I know you read my letter about the palmetto bug in Mikey’s and Pierce’s room, and I thought you deserved a follow up what with how gripping the story was.  I know how attached people get to the characters and are truly sad when the story ends, so here is the epilogue buttoning up the lives of these individuals to give you closure.  It will also show you the mysterious ways the universe works.

After that first horrible night staying as far away from Michael’s bed as possible while still being in the room to accompany my children to dreamland, things slowly started getting back to normal.  After all, we did just have our pest control service spray, so surely the bug was dead by now.  I even laid with Mikey in his bed the next night as though nothing horrific ever happened.  I won’t tell you that my skin wasn’t extra itchy with haunted visions of roach antennae tickling my arms and legs as it ran up and down the sheets.  But from the outside, I looked cool and calm.
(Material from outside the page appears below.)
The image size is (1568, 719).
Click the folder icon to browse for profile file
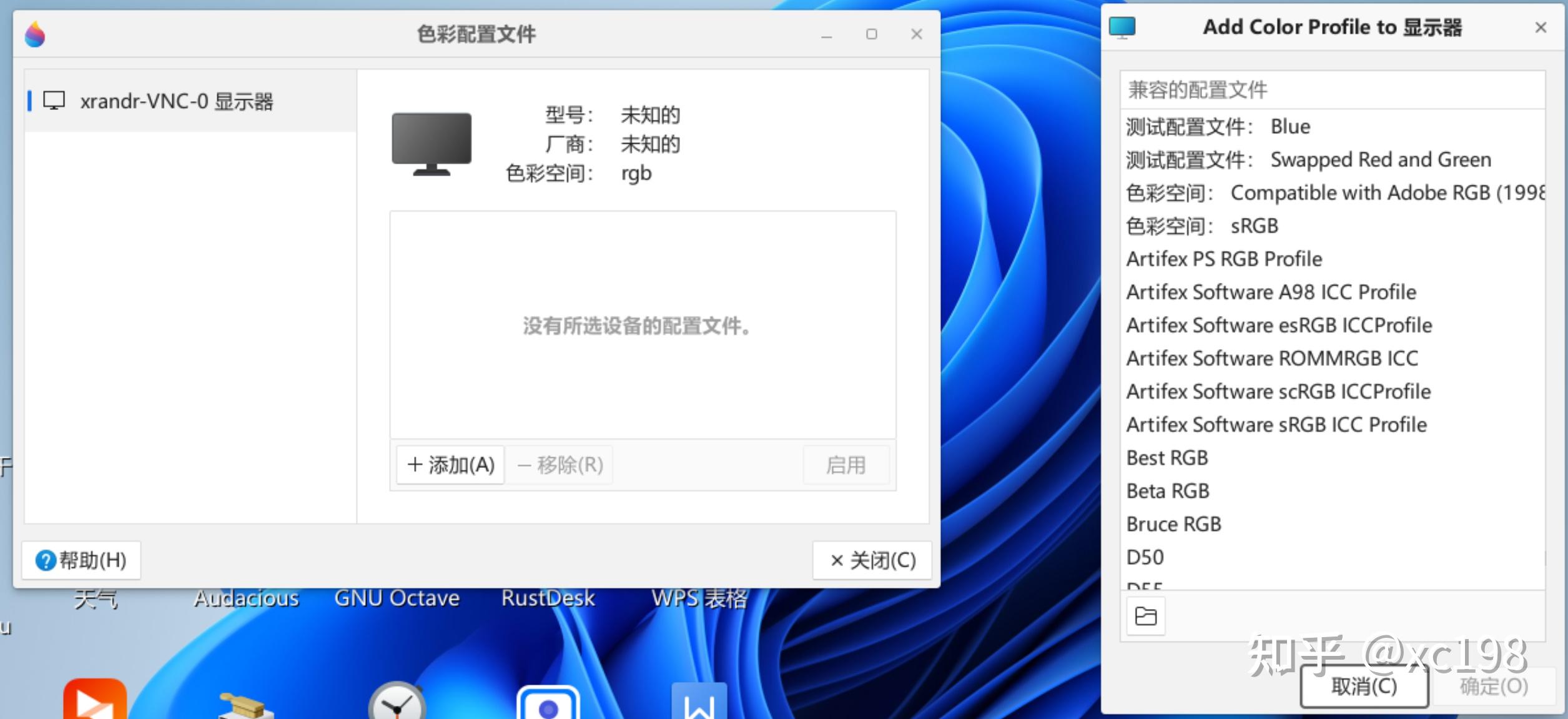[1145, 615]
The days were much like any other, with all of us going about our normal routines.  I have now passed three nights snuggling with my giant babies that can’t get themselves to sleep without mom’s protection from ghosts and zombies.  All was normal in our world, except that the drama caused me to forget my birth control pill two nights in a row.  Thowing back three in one gulp, I said a prayer that I wouldn’t get pregnant or go on a hormonal killing spree.  Both equally horrifying.
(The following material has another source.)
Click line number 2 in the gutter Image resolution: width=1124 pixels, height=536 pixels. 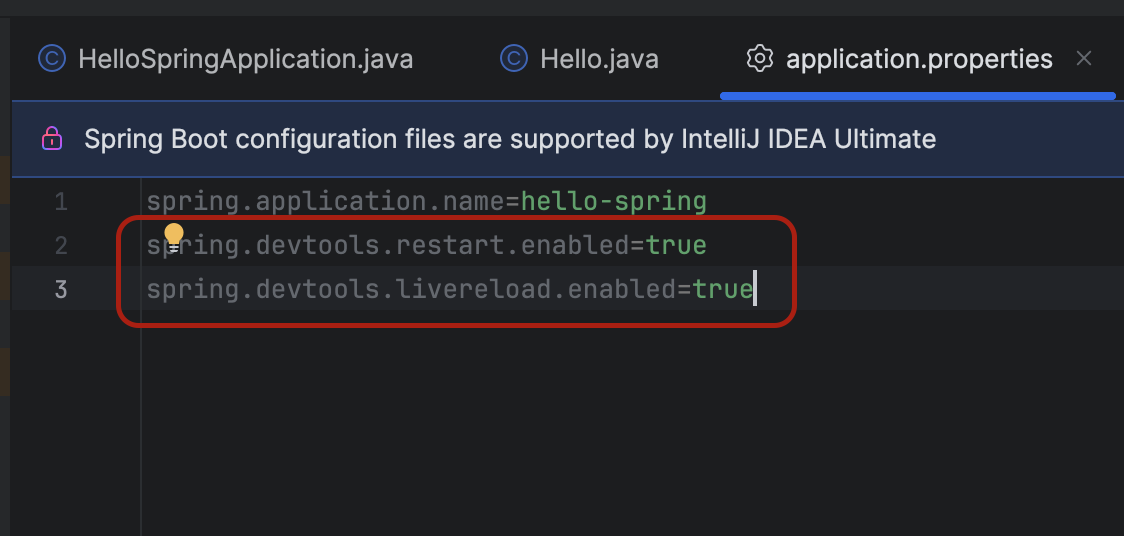(61, 245)
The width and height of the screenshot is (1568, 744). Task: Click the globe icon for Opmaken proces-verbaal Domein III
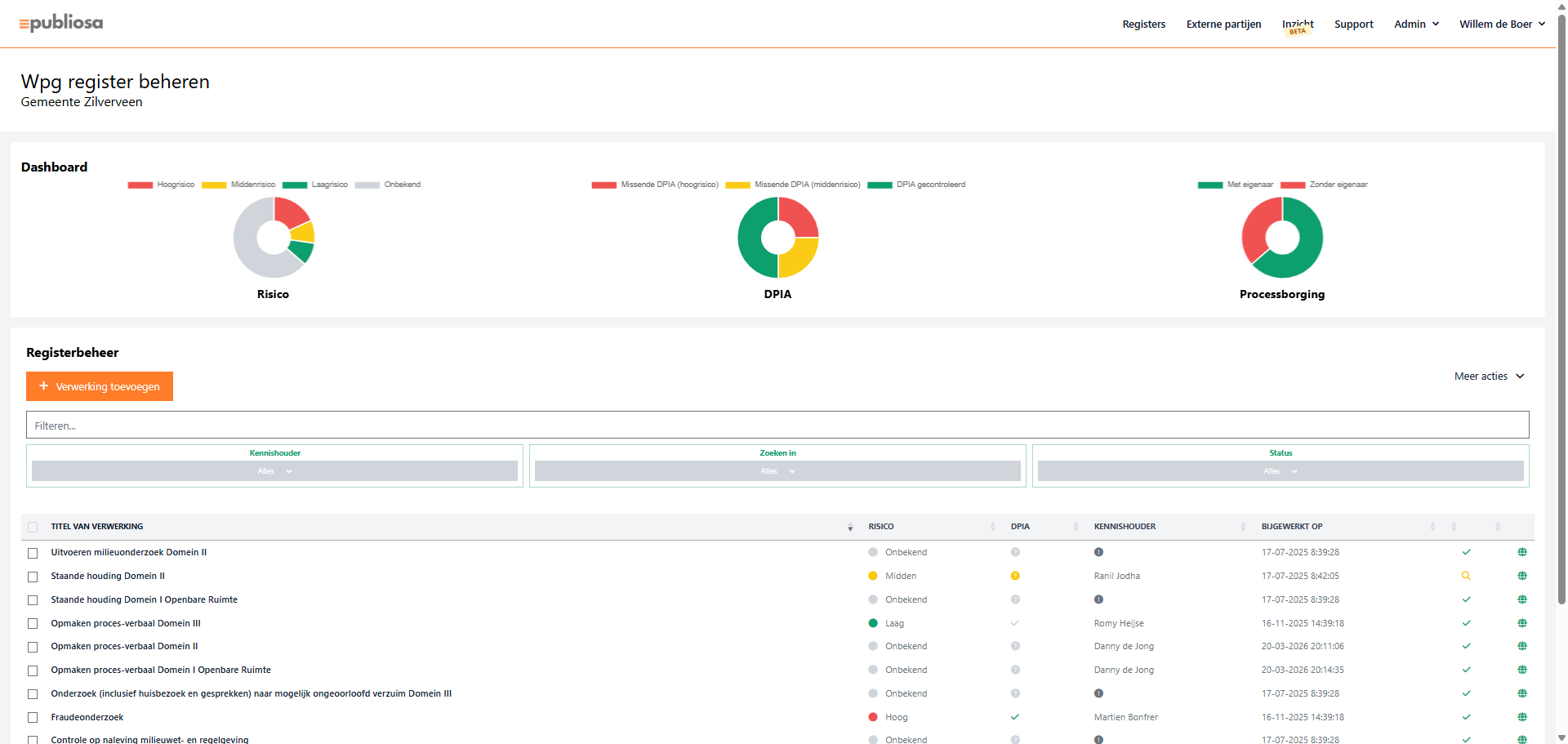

After a good night’s sleep, I had my internal alarm clock set to make sure I woke up between 7 and 7:30 to get the boys ready to go to church with Grammy and Papa.  Like the master of internal workings that I am, my eyes popped open at 7:15 as I looked at the atomic clock numbers on my ceiling.  There was also something black on the ceiling right above my face, but my vision was the early morning type of blurry that takes a minute to focus.  My mind was also that type of blurry, but the black thing was moving, so I didn’t have the luxury of taking my sweet time to draw my own conclusions.  Quietly and urgently, as if any sudden movement or sound would make the moving black thing fall on my head (and possibly in my mouth—fears Mikey’s has recently expressed) I poked Greg (sleeping peacefully for not a minute longer) to get up and save me.
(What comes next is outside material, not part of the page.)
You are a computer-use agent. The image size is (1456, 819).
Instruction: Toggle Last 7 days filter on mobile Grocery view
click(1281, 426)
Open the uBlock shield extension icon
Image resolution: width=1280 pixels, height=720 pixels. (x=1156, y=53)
The roach was moving along while Greg was getting a wad of wet toilet paper to catch it.  He gingerly smooshed the wad against the ceiling trapping the bug.  Leaving it stuck to the ceiling while we (he) got up the nerve to pick up the chase if it wasn’t underneath, Greg pulled the wet toilet paper down, and there was no sign of it anywhere.  Naturally this meant that it had fallen on to our bed, and now the chase was on as we threw pillows aside, yanked back the covers, and watched it skitter to the nearest dark place.  We had to pull the blankets out of the mattress before we found it, but Greg’s super human grip and wet wad of toilet paper couldn’t stun it into submission.  He had me running for something heavy.  Uhmmm….heavy….heavy….it’s seven in the morning…what’s something heavy.  The iPad?  Probably never get G. to fight a roach battle for me again.  How about a real book?  Okay.  Mother Goose will do the job.  He slammed the book down, thought he killed it, scooped it up in the same wad of toilet paper, threw it in the toilet, and proceeded to do his morning pee on it while it did the back stroke before getting flushed.  Truly, these things will inherit the earth.  In the meantime, the significance of opening my eyes at the exact time a roach is poised over my head for a possible free fall on my face is not lost on me.  Darn universe…giving me exactly what I have been thinking about.  Now I choose to think about lots of money.